YES! PRAISE HIM! PRAISE THE PRECIOUS RINNAMON ROLL!
They are making up!! I CAN’T!!!!
*snort* Here comes the head rub!
“Oh, hey, Yukio! While you were busy fighting Todo, I drew my blade!”
"Who let him out of his cell?” Dude!
They sentenced him to death already. There isn’t anything worse they can do to him. What the fuck are you mad about? Seriously, calm down and fuck off!
... he punched him hard enough for Rin to spit blood?!? That’s the most serious injury he got in this fight! DUDE!
Oh, NOW he’s all “Nii-san!“? FUCK YOU!!!!
Not sure if bad or excellent parenting...
Episode 12
Here comes the clean up crew. If only the people who fought the Impure King all night had been this well equipped....
What is that kangaroo dragon thing?
You jerks had helicopters all along?
I love how Torako always gives the impression that she’s about to make a gentle gesture when she’s really about to blow up in your face.
Aww, poor Mamushi!
Nooo, don’t cry!!!
Pffft, Kuro!
Here comes the ship-tease!
BFF-ED! God, Shiemi, that was savage... *cackles*
Shima, you dick!
THE THING! THE SCENE IS HAPPENING! (Well, I already watched it twice but eh!)
The mediocre animation... oh, the pain!
Mephisto... y u lyin’?
Shura is so pretty!!!!
Am I the only one who always wondered about Mephisto just randomly starting to drink in the middle of day? Is this a Japanese thing?
They really had to zoom in on her... well, that is where her pussy is, no way to sweet it. Creepy animation guys...
At least we got the heart socks.
Sorry, our animation cannot do the hotness of this scene any justice. Have some tits to put you off!
Excuse Mephisto while he’s having a boner and being a dick.
gdi how can a woman be so beautiful!
Yukio needs to chill!
OMG Koneko’s parents were so cute!!! Look at his mom! She was a total cutie pie!
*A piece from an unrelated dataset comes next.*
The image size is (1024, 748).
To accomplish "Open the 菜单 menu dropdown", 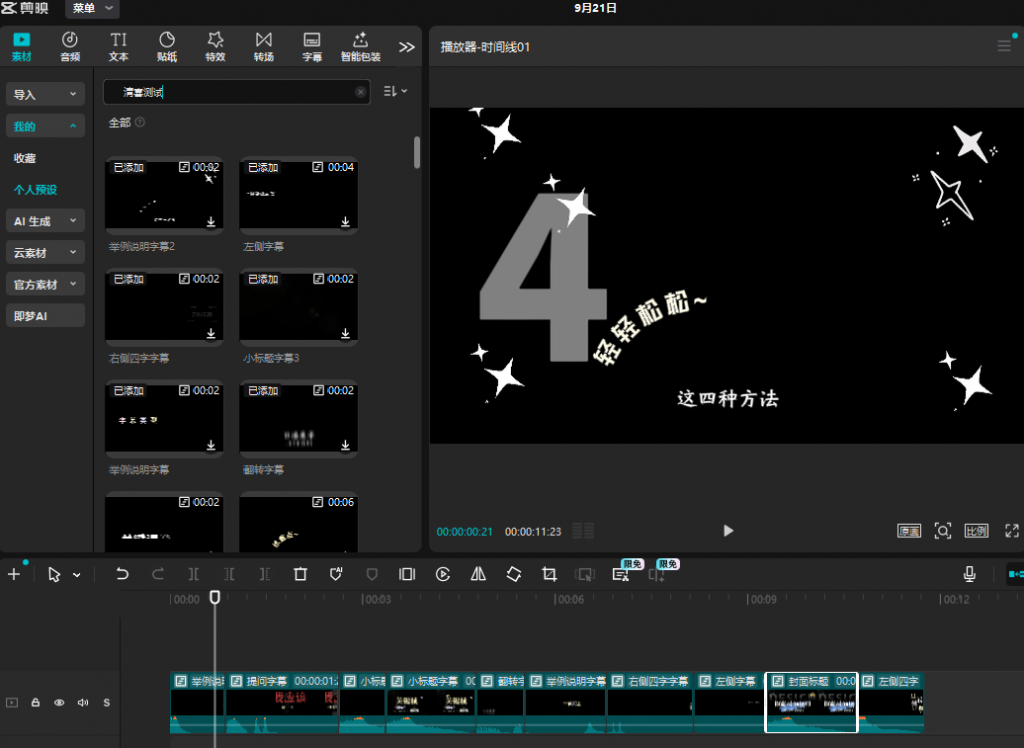I will tap(92, 9).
Making my way downtown, walking fast... walking back. WHAT!
What is Koneko WEARING?!
”We porked so now we have to get married!” What century are you from, Juzou?!
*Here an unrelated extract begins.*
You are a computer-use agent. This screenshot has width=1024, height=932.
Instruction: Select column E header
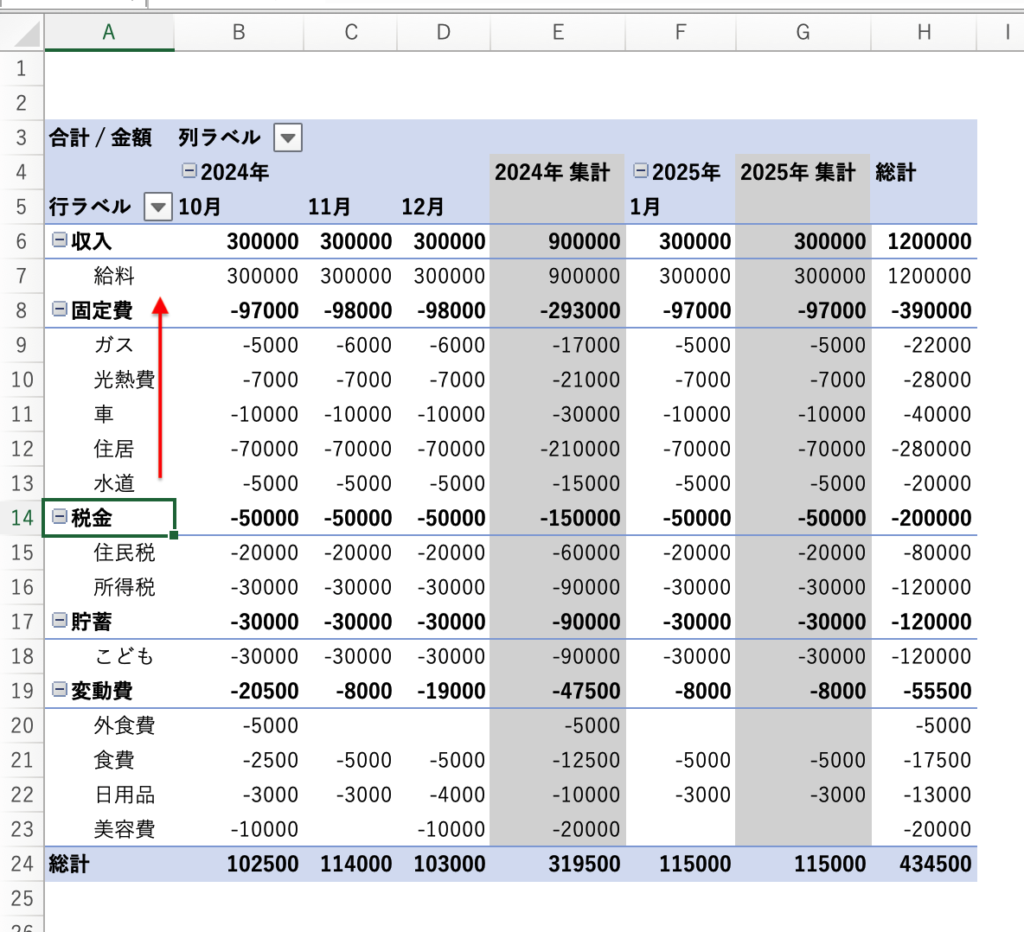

Dad Hojo’s reaction oh god! xD
Looks like everyone has their priorities together.
WHAT ARE THOSE SNAKES?!?!?! Uwabami what?
I’m so happy for Uwabami but I can’t stop laughing!!!!!
FIELD TRIP TIME!
And now they are going to milk the joke. Ahhh, poor Rin!
Is that... a carpet floor on the top of Kyoto tower. WHAT?!
Everyone is friends again! I’m happy!
Aaand they are showing it by being dicks. Huehehe. How did they rope Salty-o into this, tho?
Oh, so because they did that Kraken arc in the first season they move up the conversation between Rin and Yukio to now? Does that mean they are not doing the canon Kraken arc? SUUUCKS!
Don’t think too highly of yourself, Yukio! You did jack shit to “force him into using Satan’s power“! If anything, you were part of the reason he was insecure about using it!
... this ending was shoehorned and awkward. I’m disappointed. But overall the last couple of episodes were okay. Now we wait for the next chapter.